Some people will argue that those students were never college material in the first place. True, few of those 72,000 boys each year were probably Princeton-bound. And if you listen to conservative education commentators, these boys shouldn't even be thinking about college. The country already has too many "degreed" burger flippers, they argue.
There are reasons to think otherwise. First, such gender imbalances trigger unhealthy (and expensive) social trends. Among African-Americans, women graduate from college at twice the rate of men, leaving few black "marriageable mates"—men whose education credentials match those of black women. That's a contributing factor to the soaring out-of-wedlock birthrate among black women.
Also, if President Obama is right about improving the flagging U.S. position in world education rankings, the country needs to rapidly ramp up the number of college graduates. Given the healthy number of women already in the college pipeline, we can't avoid reaching out to men. At least some of those 72,000 lost boys need to be found.
Families and schools bear the biggest burden here, but colleges and universities can play an important role by taking steps like these:
n Scratch ninth grade from calculations of grade-point averages for all students. Boys are getting clobbered by school reforms that push higher-level academic skills, especially advanced literacy skills, into the lowest grades.
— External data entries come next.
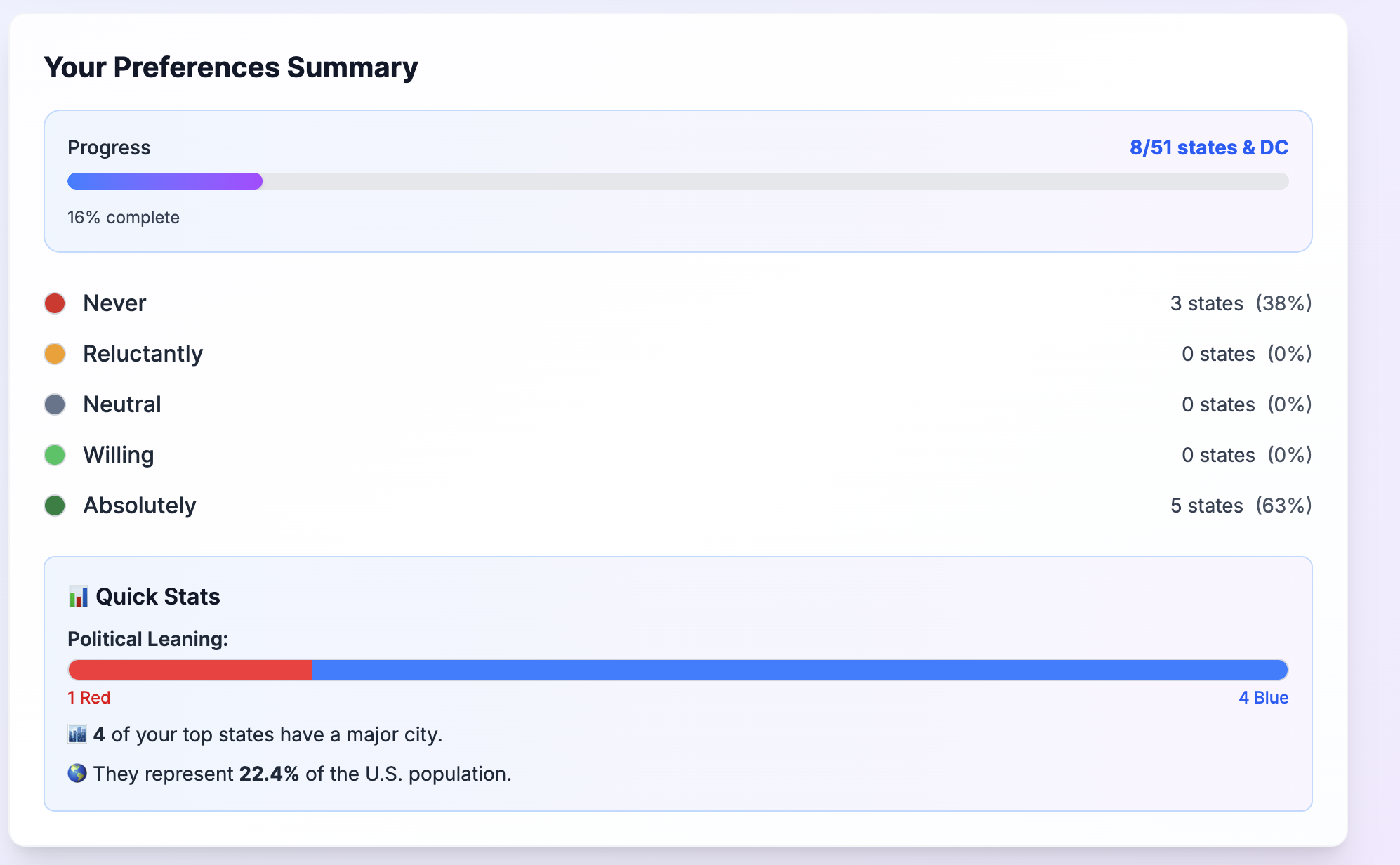Screen dimensions: 1400x865
Task: Click the globe population icon
Action: pos(77,774)
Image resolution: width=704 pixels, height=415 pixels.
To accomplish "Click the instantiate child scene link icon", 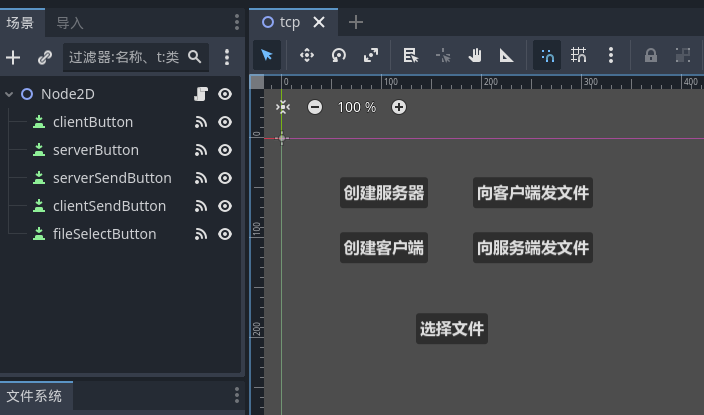I will tap(45, 58).
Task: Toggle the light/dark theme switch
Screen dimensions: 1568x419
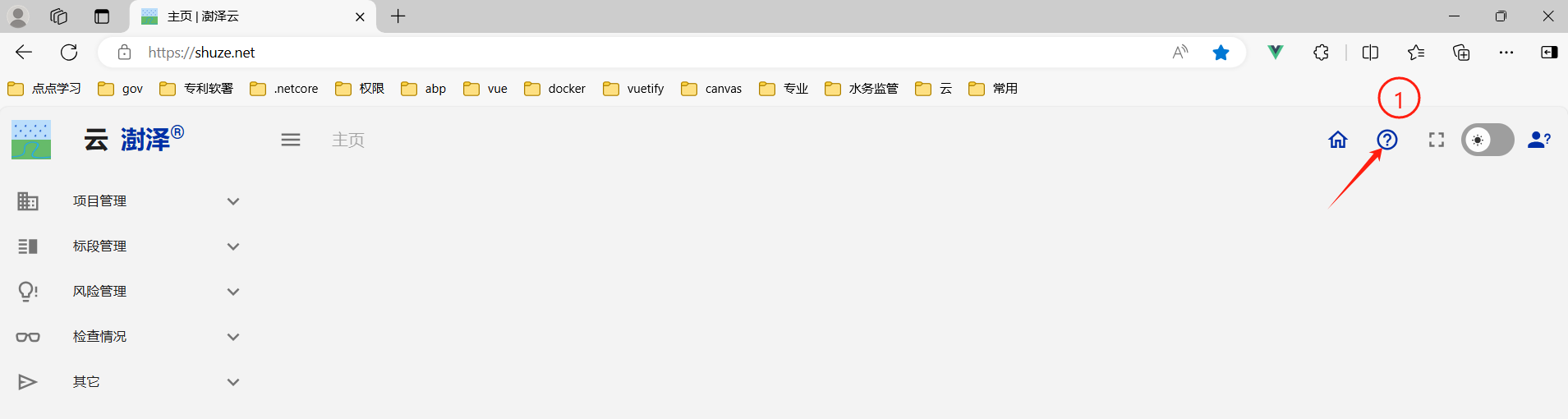Action: click(x=1487, y=140)
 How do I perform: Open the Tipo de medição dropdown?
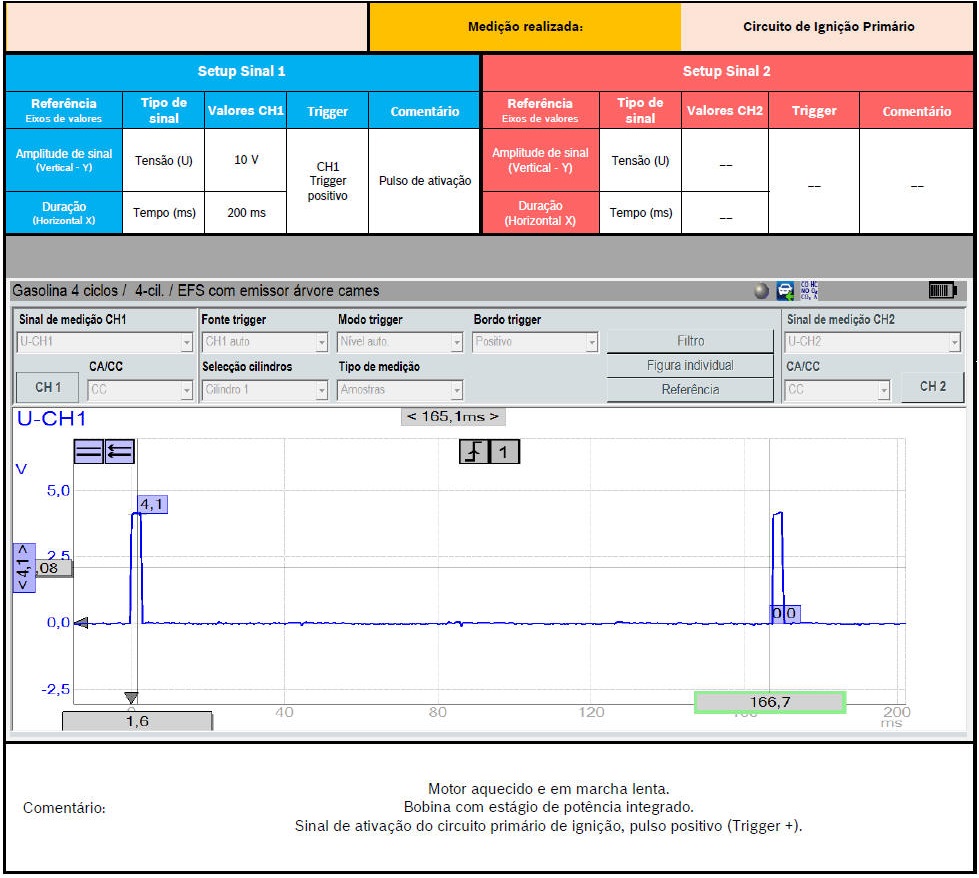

They fall behind quickly, get passed through middle school, and then hit a wall in ninth grade as they enter high-stakes territory. Even if the boys recover, their senior-year GPA's will never match those of the girls. Think of it this way: improving boys' GPA's will allow you to scale back those male admissions preferences, making you less of a target for the U.S. Commission on Civil Rights.
n Help elementary and secondary schools align their graduation standards with college-placement standards. It's embarrassing when students get straight B's, or even better, in high-school English, pass the state high-school exit exam, and land in remedial English at the local community college or state university. And yet it happens all the time in English and math. Nationally, an alarmingly high number of first-year students in community colleges get shunted into remedial courses.
n Adopt a community college that in turn adopts community high schools. I'm writing a case study for a foundation about the Pathway program at Northern Virginia Community College, which does just that. Special counselors prowl high schools recruiting nontraditional college students. Their promise: Work with us, and we'll guarantee you a smooth path through community college and a guaranteed acceptance at a four-year college (in this case George Mason University) as long as you graduate with decent grades. Just for the record, it's working—even better than you might imagine.
n Shake up teachers' colleges. For the most part, those colleges deserve the opprobrium blasted their way. Delivering classroom-ready teachers has not been a notable achievement. One way to remedy that, however, is by hiring top school-district officials as part-time instructors. They have excellent motives for ensuring that your graduates turn out ready to be effective teachers the first week on the job. This works best, of course, if you're lucky enough to have high-performing urban districts as neighbors. That was the case for the Long Beach, Calif., Unified School District and California State University at Long Beach.
Let's be realistic. Making these changes won't guarantee that an additional 72,000 boys will show up each year at college nights. But at least admissions directors won't be looking for guys in all the wrong places.